> _Work request_
The records below are to be output exactly, except for their pictures.
====== Material for the task ======
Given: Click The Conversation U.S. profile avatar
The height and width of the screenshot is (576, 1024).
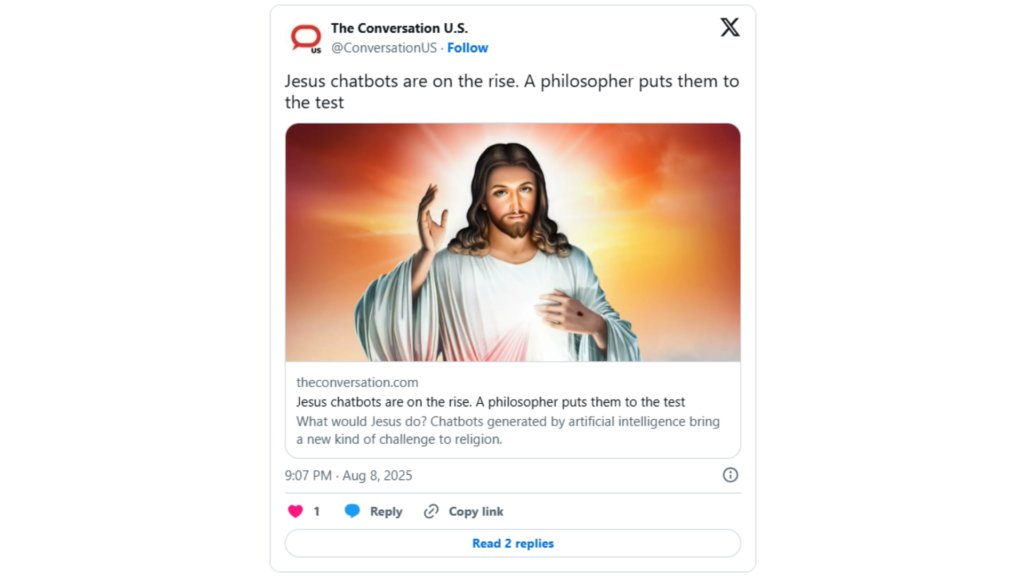Looking at the screenshot, I should pos(306,38).
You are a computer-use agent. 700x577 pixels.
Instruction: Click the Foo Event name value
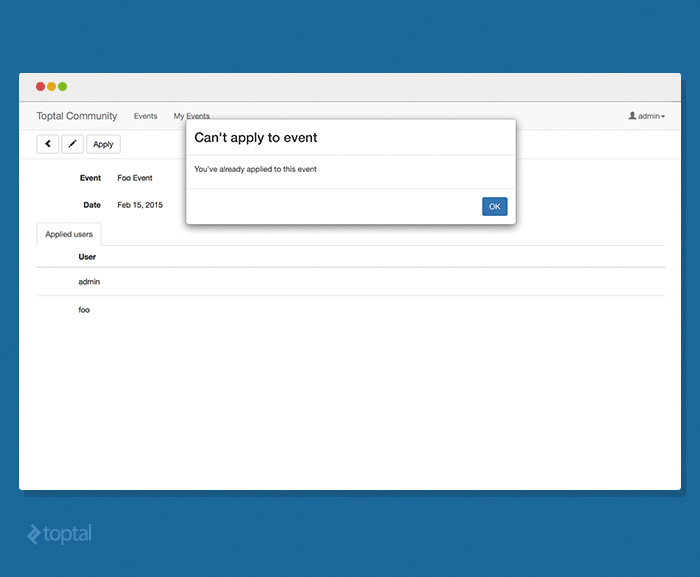135,178
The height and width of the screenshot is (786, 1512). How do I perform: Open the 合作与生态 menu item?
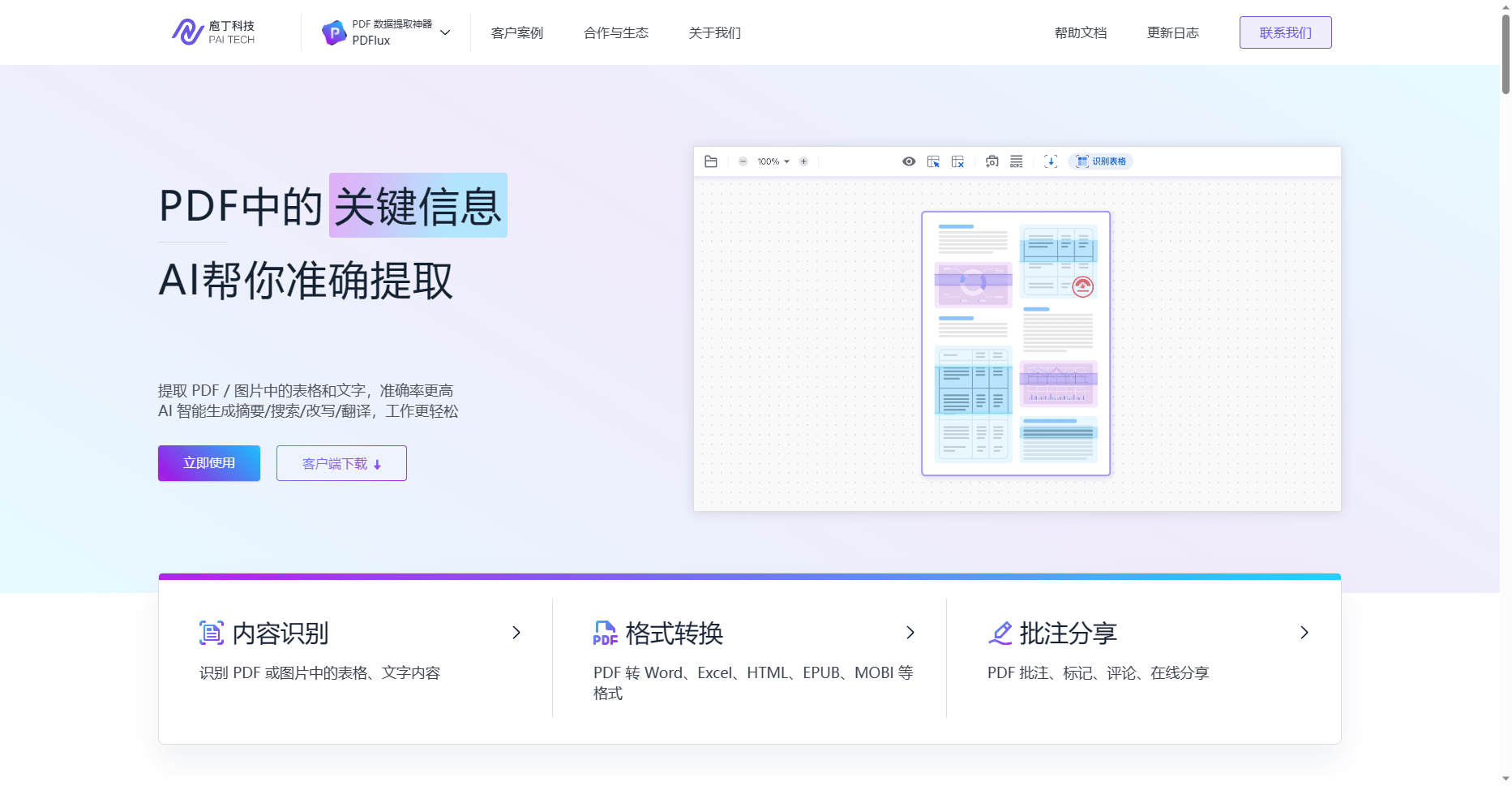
======
> _Result of this exercise_
Given: Click The Conversation U.S. profile avatar
The height and width of the screenshot is (576, 1024).
Looking at the screenshot, I should pos(306,38).
You are a computer-use agent. 700x577 pixels.
Instruction: Click the Foo Event name value
135,178
The height and width of the screenshot is (786, 1512). How do I perform: Open the 合作与生态 menu item?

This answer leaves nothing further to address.